- [WHAT TO PRODUCE]:
The exercise asks for every line of the data to be reproduced exactly.

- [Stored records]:
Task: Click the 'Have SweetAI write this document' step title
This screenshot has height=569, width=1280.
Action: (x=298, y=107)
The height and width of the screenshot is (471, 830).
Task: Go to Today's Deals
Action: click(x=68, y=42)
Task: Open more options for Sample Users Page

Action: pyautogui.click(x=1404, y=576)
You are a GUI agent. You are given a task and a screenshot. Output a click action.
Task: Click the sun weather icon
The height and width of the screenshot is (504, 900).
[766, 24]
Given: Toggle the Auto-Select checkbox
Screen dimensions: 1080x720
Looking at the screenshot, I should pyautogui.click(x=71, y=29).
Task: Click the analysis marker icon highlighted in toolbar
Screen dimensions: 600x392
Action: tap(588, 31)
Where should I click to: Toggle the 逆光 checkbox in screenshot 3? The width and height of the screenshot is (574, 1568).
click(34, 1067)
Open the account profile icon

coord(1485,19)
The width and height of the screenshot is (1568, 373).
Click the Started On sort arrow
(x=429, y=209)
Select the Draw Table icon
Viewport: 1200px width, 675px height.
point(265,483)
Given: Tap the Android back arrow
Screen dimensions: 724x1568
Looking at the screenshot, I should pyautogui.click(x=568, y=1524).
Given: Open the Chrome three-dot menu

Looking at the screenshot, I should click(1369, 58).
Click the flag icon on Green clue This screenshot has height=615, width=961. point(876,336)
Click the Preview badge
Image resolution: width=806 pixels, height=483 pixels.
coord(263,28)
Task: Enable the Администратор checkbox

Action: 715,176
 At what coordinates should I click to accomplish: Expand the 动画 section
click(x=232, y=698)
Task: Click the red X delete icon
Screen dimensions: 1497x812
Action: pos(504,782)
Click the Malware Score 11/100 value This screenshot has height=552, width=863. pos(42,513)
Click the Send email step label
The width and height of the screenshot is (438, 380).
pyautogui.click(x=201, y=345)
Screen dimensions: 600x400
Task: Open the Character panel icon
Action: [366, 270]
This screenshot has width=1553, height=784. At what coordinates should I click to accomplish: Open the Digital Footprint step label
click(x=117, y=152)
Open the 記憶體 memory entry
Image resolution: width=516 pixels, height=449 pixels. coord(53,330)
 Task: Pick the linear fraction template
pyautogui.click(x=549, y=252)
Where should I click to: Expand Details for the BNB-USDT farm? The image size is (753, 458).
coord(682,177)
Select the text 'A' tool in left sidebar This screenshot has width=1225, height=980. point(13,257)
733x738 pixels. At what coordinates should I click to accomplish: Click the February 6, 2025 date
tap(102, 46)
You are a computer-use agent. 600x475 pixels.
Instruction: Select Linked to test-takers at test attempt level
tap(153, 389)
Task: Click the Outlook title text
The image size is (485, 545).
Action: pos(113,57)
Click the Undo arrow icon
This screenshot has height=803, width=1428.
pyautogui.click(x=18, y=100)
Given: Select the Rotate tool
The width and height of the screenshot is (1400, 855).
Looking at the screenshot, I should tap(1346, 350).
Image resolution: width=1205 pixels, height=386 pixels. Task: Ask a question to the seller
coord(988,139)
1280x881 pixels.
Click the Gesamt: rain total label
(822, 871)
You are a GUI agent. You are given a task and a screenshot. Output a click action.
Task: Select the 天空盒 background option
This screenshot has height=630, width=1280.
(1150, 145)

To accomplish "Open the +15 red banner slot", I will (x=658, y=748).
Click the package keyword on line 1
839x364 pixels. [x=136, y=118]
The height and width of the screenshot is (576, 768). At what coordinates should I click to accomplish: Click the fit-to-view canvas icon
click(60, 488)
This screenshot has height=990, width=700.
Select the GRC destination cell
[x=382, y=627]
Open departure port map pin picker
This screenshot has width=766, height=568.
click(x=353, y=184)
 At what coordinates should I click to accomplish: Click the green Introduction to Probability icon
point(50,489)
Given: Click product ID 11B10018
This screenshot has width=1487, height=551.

- [RESULT]:
Task: Click the 'Have SweetAI write this document' step title
This screenshot has height=569, width=1280.
Action: (x=298, y=107)
The height and width of the screenshot is (471, 830).
Task: Go to Today's Deals
Action: click(x=68, y=42)
Task: Open more options for Sample Users Page

Action: pyautogui.click(x=1404, y=576)
You are a GUI agent. You are given a task and a screenshot. Output a click action.
Task: Click the sun weather icon
The height and width of the screenshot is (504, 900).
[766, 24]
Given: Toggle the Auto-Select checkbox
Screen dimensions: 1080x720
Looking at the screenshot, I should pyautogui.click(x=71, y=29).
Task: Click the analysis marker icon highlighted in toolbar
Screen dimensions: 600x392
Action: tap(588, 31)
Where should I click to: Toggle the 逆光 checkbox in screenshot 3? The width and height of the screenshot is (574, 1568).
click(34, 1067)
Open the account profile icon

coord(1485,19)
The width and height of the screenshot is (1568, 373).
Click the Started On sort arrow
(x=429, y=209)
Select the Draw Table icon
Viewport: 1200px width, 675px height.
point(265,483)
Given: Tap the Android back arrow
Screen dimensions: 724x1568
Looking at the screenshot, I should pyautogui.click(x=568, y=1524).
Given: Open the Chrome three-dot menu

Looking at the screenshot, I should click(1369, 58).
Click the flag icon on Green clue This screenshot has height=615, width=961. point(876,336)
Click the Preview badge
Image resolution: width=806 pixels, height=483 pixels.
coord(263,28)
Task: Enable the Администратор checkbox

Action: 715,176
 At what coordinates should I click to accomplish: Expand the 动画 section
click(x=232, y=698)
Task: Click the red X delete icon
Screen dimensions: 1497x812
Action: pos(504,782)
Click the Malware Score 11/100 value This screenshot has height=552, width=863. pos(42,513)
Click the Send email step label
The width and height of the screenshot is (438, 380).
pyautogui.click(x=201, y=345)
Screen dimensions: 600x400
Task: Open the Character panel icon
Action: [366, 270]
This screenshot has width=1553, height=784. At what coordinates should I click to accomplish: Open the Digital Footprint step label
click(x=117, y=152)
Open the 記憶體 memory entry
Image resolution: width=516 pixels, height=449 pixels. coord(53,330)
 Task: Pick the linear fraction template
pyautogui.click(x=549, y=252)
Where should I click to: Expand Details for the BNB-USDT farm? The image size is (753, 458).
coord(682,177)
Select the text 'A' tool in left sidebar This screenshot has width=1225, height=980. point(13,257)
733x738 pixels. At what coordinates should I click to accomplish: Click the February 6, 2025 date
tap(102, 46)
You are a computer-use agent. 600x475 pixels.
Instruction: Select Linked to test-takers at test attempt level
tap(153, 389)
Task: Click the Outlook title text
The image size is (485, 545).
Action: pos(113,57)
Click the Undo arrow icon
This screenshot has height=803, width=1428.
pyautogui.click(x=18, y=100)
Given: Select the Rotate tool
The width and height of the screenshot is (1400, 855).
Looking at the screenshot, I should tap(1346, 350).
Image resolution: width=1205 pixels, height=386 pixels. Task: Ask a question to the seller
coord(988,139)
1280x881 pixels.
Click the Gesamt: rain total label
(822, 871)
You are a GUI agent. You are given a task and a screenshot. Output a click action.
Task: Select the 天空盒 background option
This screenshot has height=630, width=1280.
(1150, 145)

To accomplish "Open the +15 red banner slot", I will (x=658, y=748).
Click the package keyword on line 1
839x364 pixels. [x=136, y=118]
The height and width of the screenshot is (576, 768). At what coordinates should I click to accomplish: Click the fit-to-view canvas icon
click(60, 488)
This screenshot has height=990, width=700.
Select the GRC destination cell
[x=382, y=627]
Open departure port map pin picker
This screenshot has width=766, height=568.
click(x=353, y=184)
 At what coordinates should I click to accomplish: Click the green Introduction to Probability icon
point(50,489)
Given: Click product ID 11B10018
This screenshot has width=1487, height=551.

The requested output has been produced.